Die Antragstellerin verfolgt das Ziel, im Wege des einstweiligen Rechtsschutzes die Gewährung höherer Leistungen nach dem SGB II durch den Antragsgegner zu erreichen.
Die Antragstellerin bewohnt als Mieterin eine Doppelhaushälfte in D ... Das Mietobjekt verfügt über drei Wohnräume, Küche, Bad, Gäste-WC sowie einen Hauswirtschaftsraum. Mit Mietvertrag vom 30. April 2008 hat die Antragstellerin davon ab 1. Juli 2008 zwei Kammern, eine Küche, Diele, ein Bad, eine Toilette und eine Toilette mit Bad/Dusche, insgesamt 55 qm, für eine monatliche Warmmiete von 260,00 EUR gemietet. Das Mietobjekt wird außerdem von dem Herrn E. bewohnt, der auf Grundlage eines Mietvertrags vom 13. August 2008 ab 1. September 2008 1,5 Zimmer, eine Küche, Diele, ein Bad und eine Toilette mit Bad/Dusche, insgesamt 45 qm, sowie den vorhandenen Carport für eine monatliche Warmmiete von 200,00 EUR gemietet hat. Beide Mietparteien schlossen am 14. August 2008 eine Zusatzvereinbarung über die Verteilung der Betriebskosten und die Abwicklung über die Antragstellerin. Nach Mitteilung des Vermieters vom 7. April 2009 wurden die zwei Mietverträge auf Wunsch der Antragstellerin erstellt. Die Aufteilung der Wohnung hätten die Parteien unter sich ausgemacht.

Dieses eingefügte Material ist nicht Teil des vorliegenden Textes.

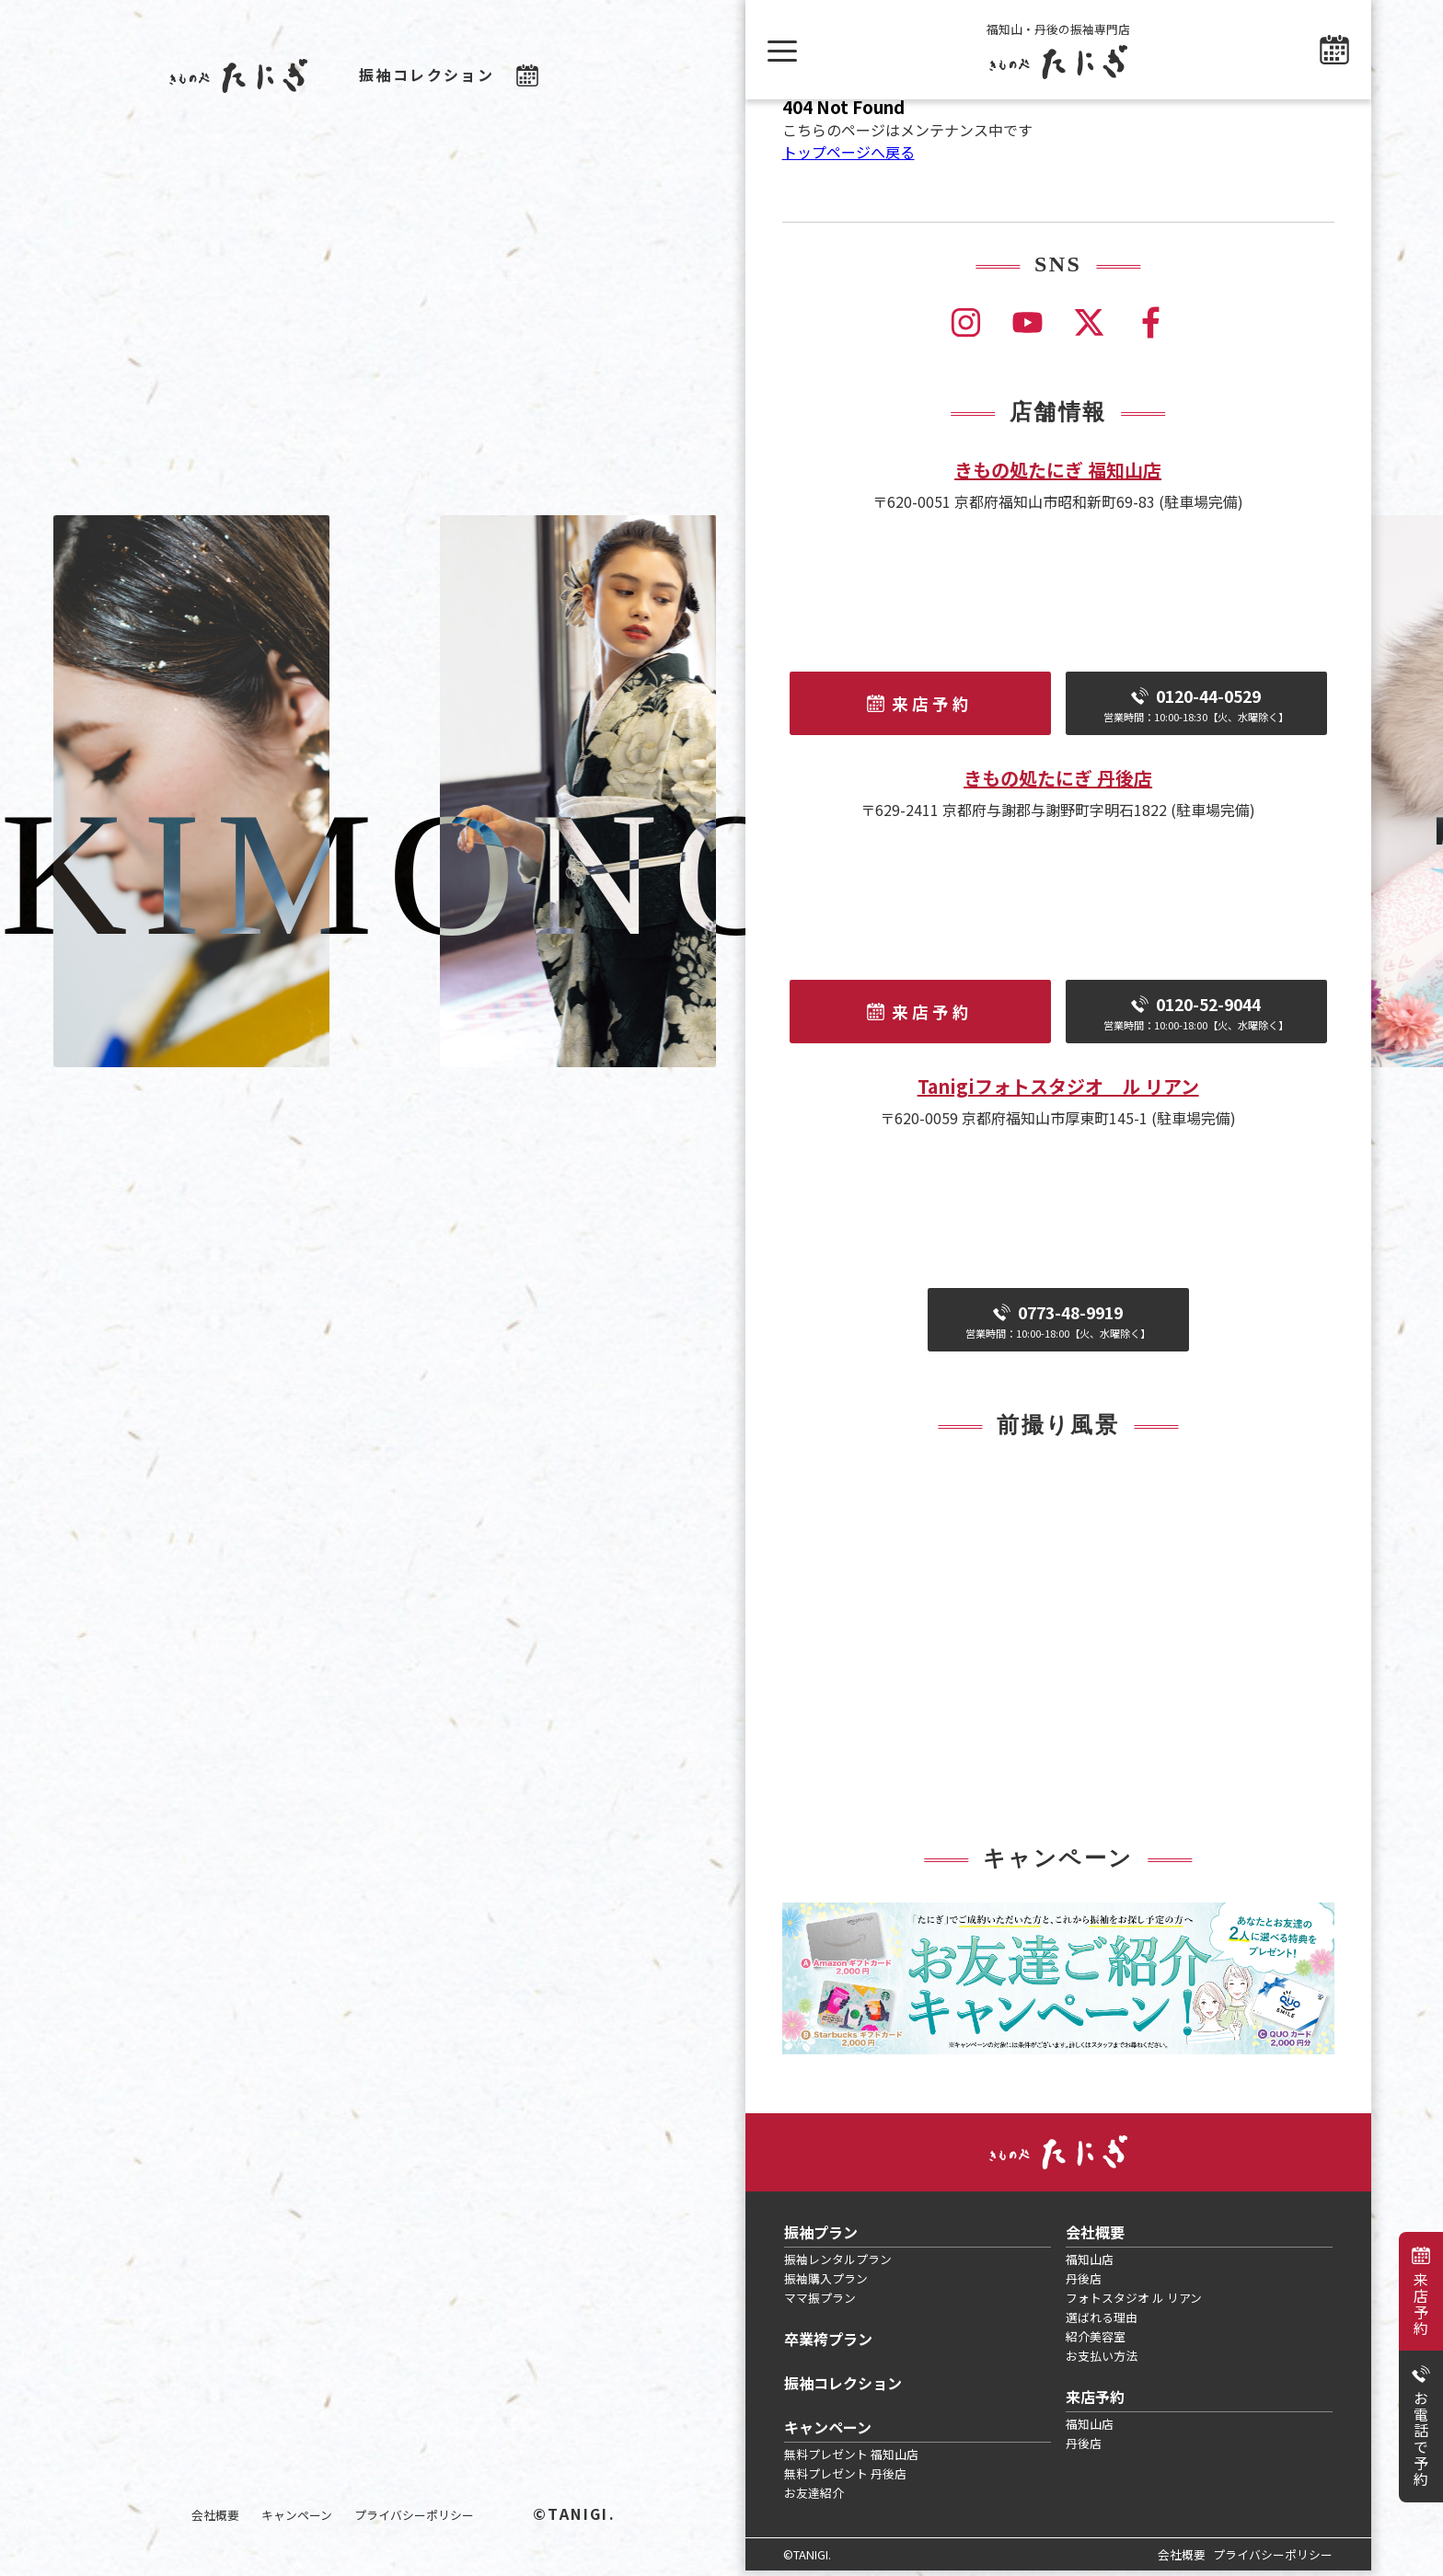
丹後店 (1084, 2284)
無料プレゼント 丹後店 (845, 2479)
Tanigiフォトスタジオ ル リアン (1058, 1091)
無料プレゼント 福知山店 (851, 2459)
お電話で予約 (1421, 2439)
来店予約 (1421, 2303)
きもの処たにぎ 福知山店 (1057, 475)
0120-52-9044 (1196, 1018)
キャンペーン (296, 2515)
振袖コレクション (426, 74)
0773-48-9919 (1058, 1326)
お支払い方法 (1101, 2361)
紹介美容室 (1096, 2342)
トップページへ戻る (848, 157)
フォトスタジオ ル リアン (1134, 2303)
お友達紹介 (814, 2498)
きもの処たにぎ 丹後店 (1058, 783)
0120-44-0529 (1196, 710)
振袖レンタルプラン (838, 2264)
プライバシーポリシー (414, 2515)
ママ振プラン (820, 2303)
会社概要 (215, 2515)
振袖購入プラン (826, 2284)
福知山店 (1090, 2264)
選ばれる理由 (1101, 2322)
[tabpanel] (1058, 1984)
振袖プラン (821, 2237)
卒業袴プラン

Die Antragstellerin und der Herr E. wohnten zuvor in F. seit Dezember 2004 in einer gemeinsamen Wohnung. Beide bezogen vor dem Umzug nach D. Leistungen zur Sicherung des Lebensunterhalts nach dem SGB II, ohne vom zuständigen Sozialleistungsträger als Bedarfsgemeinschaft behandelt zu werden. Der Umzug der Antragstellerin wurde ausweislich eines in der Verwaltungsakte des Antragsgegners vorhandenen Schreibens des bremischen Sozialleistungsträgers vom 9. Juni 2008 nicht genehmigt.
Der Antragsgegner bewilligte der Antragstellerin auf ihren Antrag vom 26. Juni 2008 hin mit Bescheid vom 10. Juli 2008 und späteren Änderungsbescheiden Leistungen von Juli 2008 bis einschließlich Dezember 2008. Mit Bescheid vom 18. November 2008 bewilligte er Leistungen nach dem SGB II für den Zeitraum 1. Januar 2009 bis 30. Juni 2009 iHv 424,74 EUR monatlich.
Am 21. August 2008 teilte die Antragstellerin dem Antragsgegner im Wege persönlicher Vorsprache mit Verhandlungsniederschrift mit, dass zum 1. September 2008 Herr E. bei ihr einzöge. Es handele sich um eine reine WG.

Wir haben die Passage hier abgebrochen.